Your instructions: Reproduce the listing exactly, starting with the line that contains "This screenshot has height=601, width=961." and going on through the end of the listing.

===== Records for this exercise =====

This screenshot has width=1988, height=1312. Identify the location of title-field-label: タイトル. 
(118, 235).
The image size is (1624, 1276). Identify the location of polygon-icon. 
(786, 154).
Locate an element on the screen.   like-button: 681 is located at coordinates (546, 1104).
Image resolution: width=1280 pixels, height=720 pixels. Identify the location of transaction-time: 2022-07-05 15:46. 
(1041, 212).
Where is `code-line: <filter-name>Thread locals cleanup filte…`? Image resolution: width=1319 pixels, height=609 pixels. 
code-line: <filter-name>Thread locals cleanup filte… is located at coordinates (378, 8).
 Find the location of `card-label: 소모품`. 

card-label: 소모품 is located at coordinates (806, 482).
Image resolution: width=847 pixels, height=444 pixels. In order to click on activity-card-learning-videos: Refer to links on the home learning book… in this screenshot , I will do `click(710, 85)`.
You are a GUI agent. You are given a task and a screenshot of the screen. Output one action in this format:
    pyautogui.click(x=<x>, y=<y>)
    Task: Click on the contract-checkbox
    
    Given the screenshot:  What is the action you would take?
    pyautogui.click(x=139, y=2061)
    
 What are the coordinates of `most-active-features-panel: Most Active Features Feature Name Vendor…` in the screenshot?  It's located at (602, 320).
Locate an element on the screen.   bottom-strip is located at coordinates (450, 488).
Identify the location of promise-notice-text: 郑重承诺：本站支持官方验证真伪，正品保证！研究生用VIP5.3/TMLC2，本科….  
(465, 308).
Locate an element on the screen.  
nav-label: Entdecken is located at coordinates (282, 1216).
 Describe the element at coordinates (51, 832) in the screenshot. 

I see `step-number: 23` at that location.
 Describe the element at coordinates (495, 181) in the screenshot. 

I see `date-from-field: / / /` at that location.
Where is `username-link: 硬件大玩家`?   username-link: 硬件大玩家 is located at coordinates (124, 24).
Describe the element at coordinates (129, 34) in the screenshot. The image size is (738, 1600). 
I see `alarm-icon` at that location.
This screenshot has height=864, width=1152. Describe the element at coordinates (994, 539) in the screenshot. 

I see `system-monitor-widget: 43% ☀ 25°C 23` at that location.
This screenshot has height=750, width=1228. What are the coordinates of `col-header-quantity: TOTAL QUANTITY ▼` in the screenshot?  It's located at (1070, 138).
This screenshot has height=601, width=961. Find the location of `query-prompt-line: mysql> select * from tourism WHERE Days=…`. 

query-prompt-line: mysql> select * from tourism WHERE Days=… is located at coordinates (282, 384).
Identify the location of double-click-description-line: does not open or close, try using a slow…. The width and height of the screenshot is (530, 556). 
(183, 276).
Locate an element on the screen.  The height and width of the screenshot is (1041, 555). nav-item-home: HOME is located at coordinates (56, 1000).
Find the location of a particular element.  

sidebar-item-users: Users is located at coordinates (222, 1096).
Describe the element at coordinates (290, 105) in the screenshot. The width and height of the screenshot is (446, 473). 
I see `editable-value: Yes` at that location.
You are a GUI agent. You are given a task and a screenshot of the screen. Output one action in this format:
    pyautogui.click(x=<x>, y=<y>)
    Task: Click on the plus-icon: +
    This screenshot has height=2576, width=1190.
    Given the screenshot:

=====

Expected answer:
This screenshot has height=601, width=961. Find the location of `query-prompt-line: mysql> select * from tourism WHERE Days=…`. 

query-prompt-line: mysql> select * from tourism WHERE Days=… is located at coordinates (282, 384).
Identify the location of double-click-description-line: does not open or close, try using a slow…. The width and height of the screenshot is (530, 556). 
(183, 276).
Locate an element on the screen.  The height and width of the screenshot is (1041, 555). nav-item-home: HOME is located at coordinates (56, 1000).
Find the location of a particular element.  

sidebar-item-users: Users is located at coordinates (222, 1096).
Describe the element at coordinates (290, 105) in the screenshot. The width and height of the screenshot is (446, 473). 
I see `editable-value: Yes` at that location.
You are a GUI agent. You are given a task and a screenshot of the screen. Output one action in this format:
    pyautogui.click(x=<x>, y=<y>)
    Task: Click on the plus-icon: +
    This screenshot has height=2576, width=1190.
    Given the screenshot:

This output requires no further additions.